(DATASET EXTRACT)

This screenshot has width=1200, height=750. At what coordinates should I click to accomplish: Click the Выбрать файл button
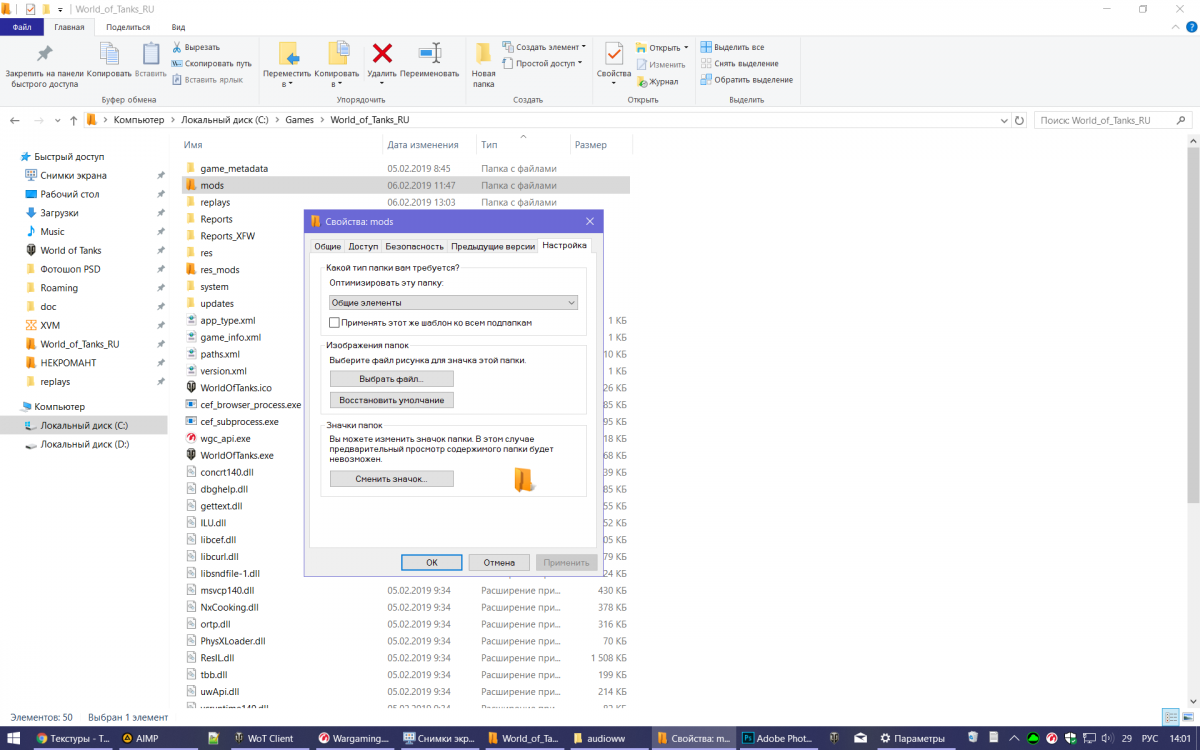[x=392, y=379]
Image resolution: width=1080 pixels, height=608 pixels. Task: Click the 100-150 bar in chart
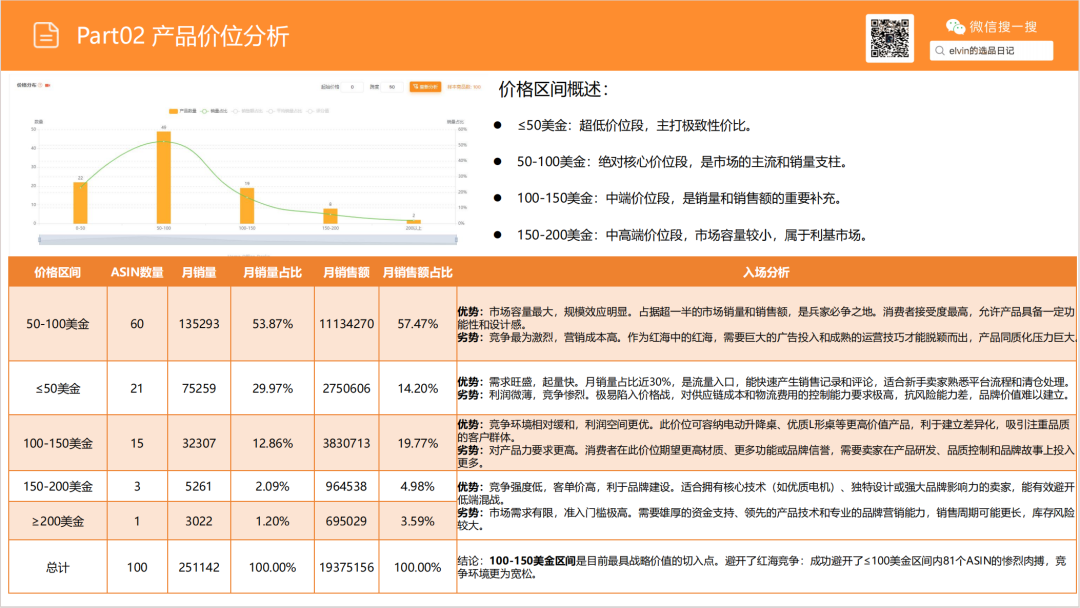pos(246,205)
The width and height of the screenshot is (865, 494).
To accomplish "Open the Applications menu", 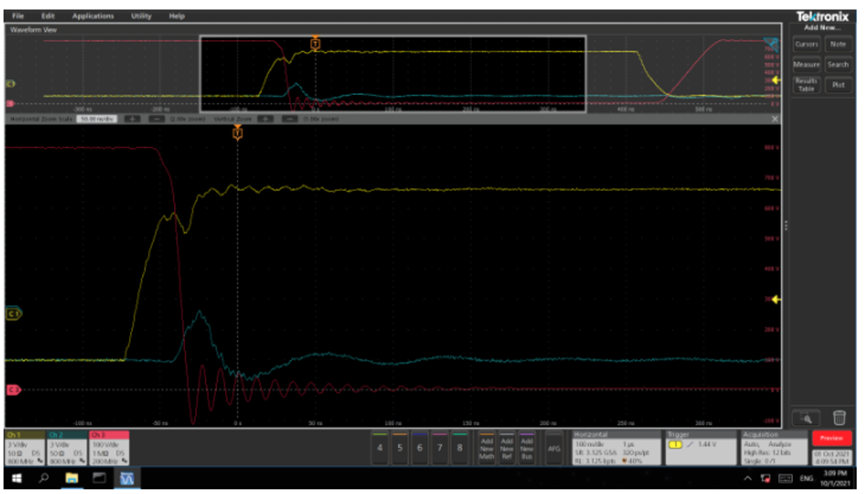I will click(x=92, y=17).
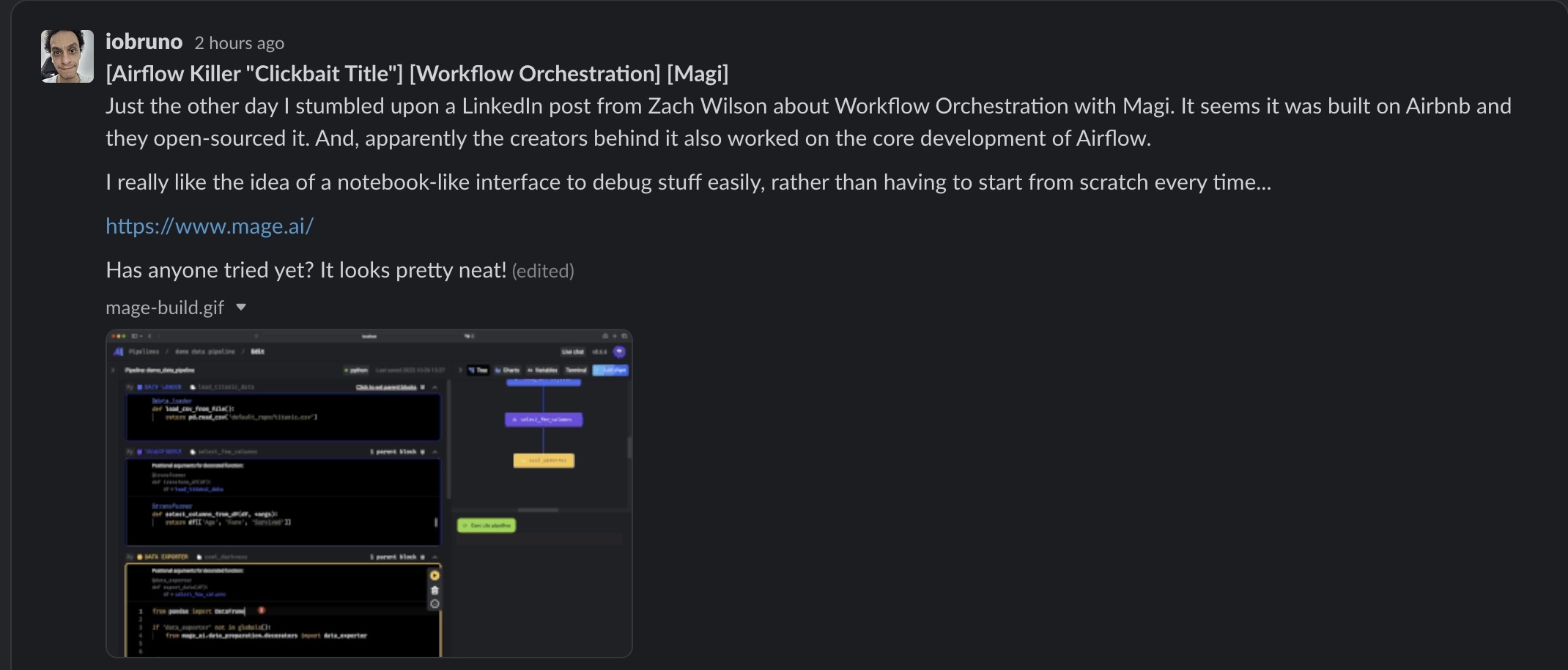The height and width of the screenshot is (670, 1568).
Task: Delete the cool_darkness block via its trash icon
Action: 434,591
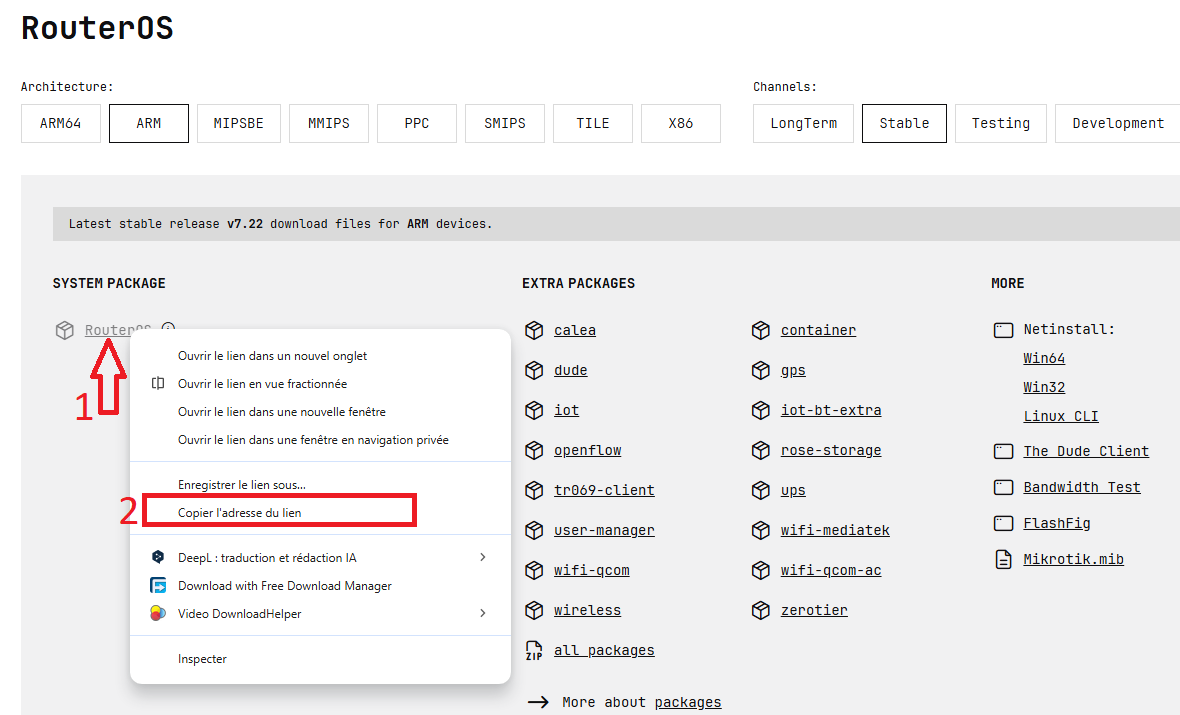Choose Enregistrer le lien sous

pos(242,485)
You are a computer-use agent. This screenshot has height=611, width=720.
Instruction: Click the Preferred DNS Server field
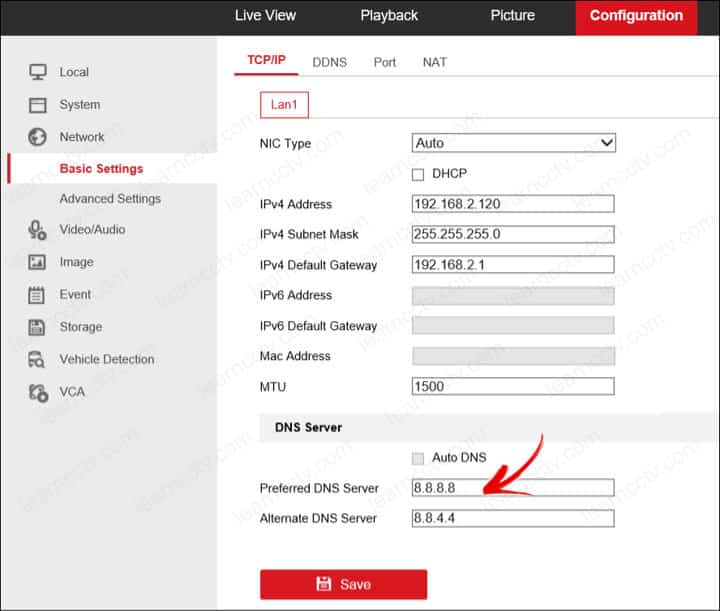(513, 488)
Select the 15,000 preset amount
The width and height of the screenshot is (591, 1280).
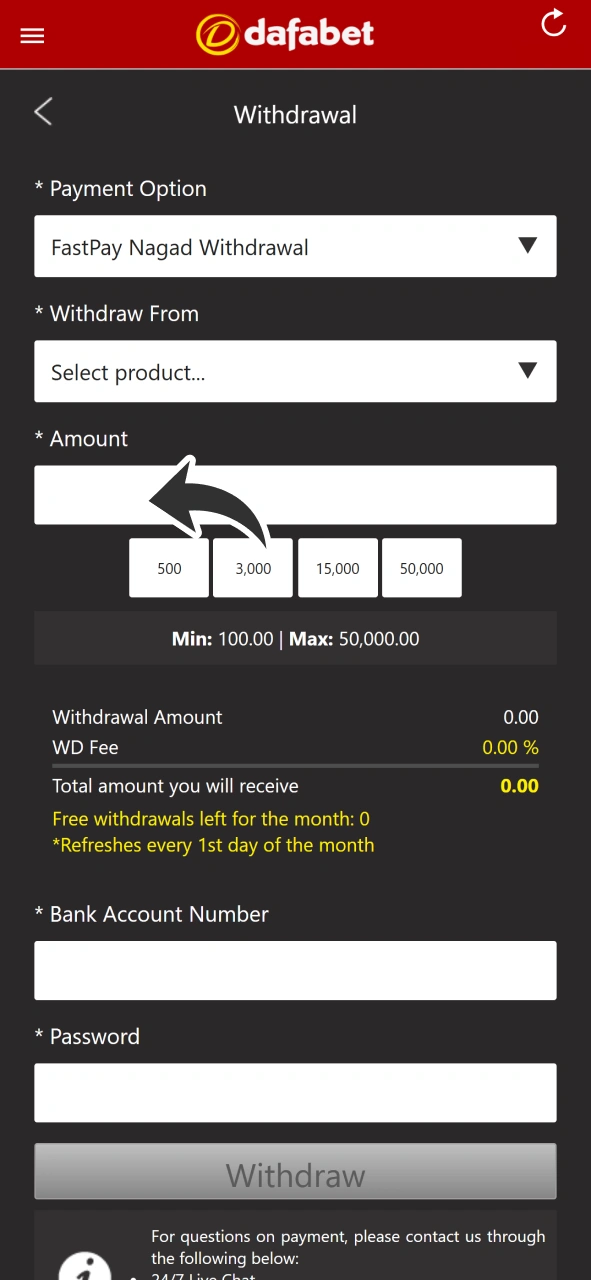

(End DATASET EXTRACT)

WHAT TO WORK ON
What the answer needs is every line from the one containing "Select the 15,000 preset amount" through the final line of the data above, copied exactly, without pictures.

TASK ANSWER
Select the 15,000 preset amount
The width and height of the screenshot is (591, 1280).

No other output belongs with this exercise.